Technology marries fashion in Ringly, a cocktail ring for the ladies which lights up on messages, emails and notifications received from the user's smartphone.

Ringly is a solution for the busy women who always missed an important message or notifications when their phones are out of sight.

"Ringly connects to your phone so you can receive subtle notifications about what's important," even when phones are buried in the bottom of purses or bags, according to Ringly's web site.

The app installed in the ring is available on iOS 7 and above devices - iPhone 4S, iPhone 5, iPhone 5C and iPhone 5S, iPad Mini, iPad 3rd gen and newer, iPod Touch 5th gen - and Android devices running on Android 4.3 and above.

Apple CEO Tim Cook introduces the IOS 8 operating system during his keynote address at the Worldwide Developers Conference in San Francisco, California June 2, 2014.
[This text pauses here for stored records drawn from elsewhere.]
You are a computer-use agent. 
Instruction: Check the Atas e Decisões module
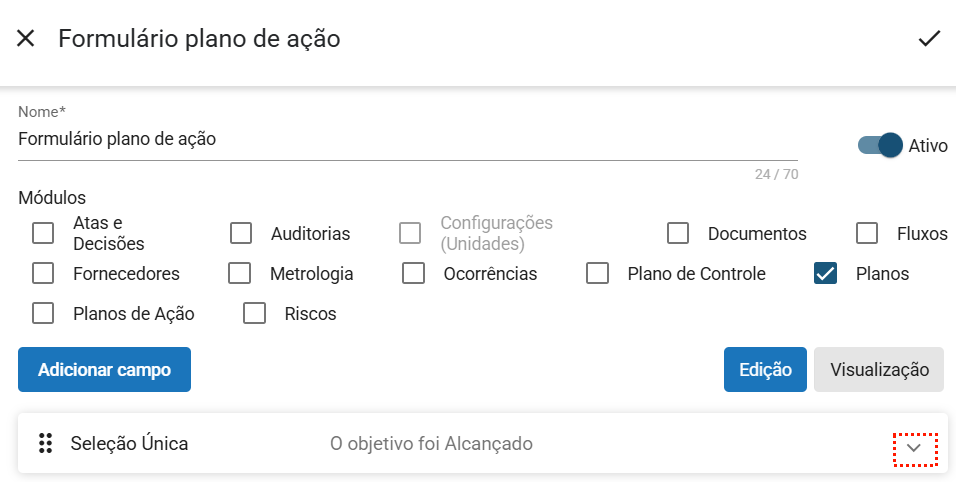tap(43, 233)
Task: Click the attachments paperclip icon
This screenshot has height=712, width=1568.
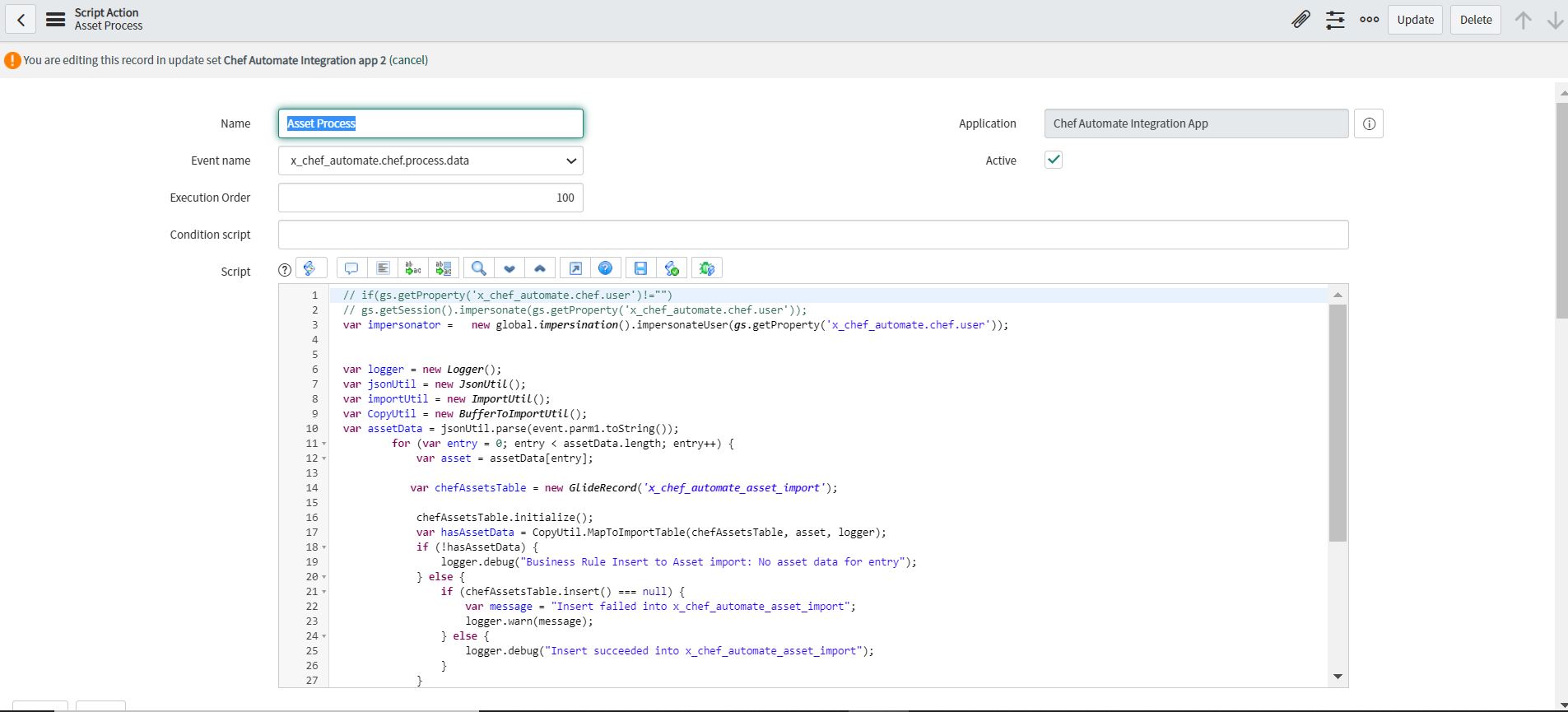Action: 1300,20
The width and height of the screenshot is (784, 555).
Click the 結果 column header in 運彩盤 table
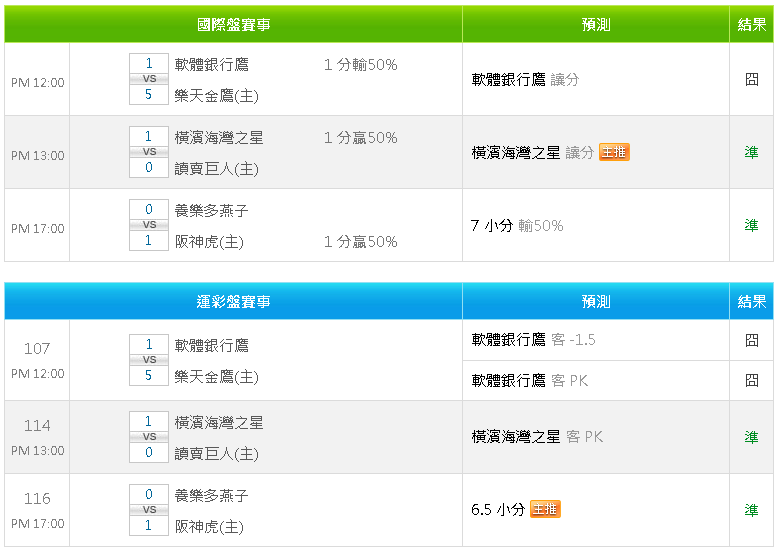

Ringly lights up when users' smartphones received phone calls, text, emails, notifications on calendar alerts, Facebook, Twitter, Instagram, Uber, eBay and Tinder.

The user can program it according to notifications that she only wants to get through.

"A lot of moms will say, if the babysitter calls, that's the only person getting through on date night," Logan Munro, Ringly's mechanical engineer and co-founder told Wired.

Ringly can be customised depending on the color or patterns of vibration preferred. Its ring box that comes upon purchase can serve as the charging station for the device. Simply putting the ring in the box will start the charging of the device.

The fashionable ring can work up even if smartphone is 20-30 feet away.

It is fashioned with semi-precious and precious gemstones set in an 18 carat gold plated brass setting and available with four different model - Stargaze - Black Onyx, Wine Bar - Pink Sapphire , Into the Woods - Emerald and Daydream - Rainbow Moonstone.

These gemstones light up for notifications.

Ringly was launched on June 10, but just less than eight hours upon launch, the company was able to earn $60,000.

Christina Mercando, Ringly's co-founder and CEO said that she got the idea for Ringly through an epiphany.

"I'm always missing calls and texts, and it started to get really frustrating to have to keep my phone out on the table at restaurants and in meetings. I thought there just has to be a better way. What if my ring told me what's going on?" Mercando said.

"The fashion world is blown away; they can't believe something like this exists. And the technology world is like, is that all it does?" Mercando beamed.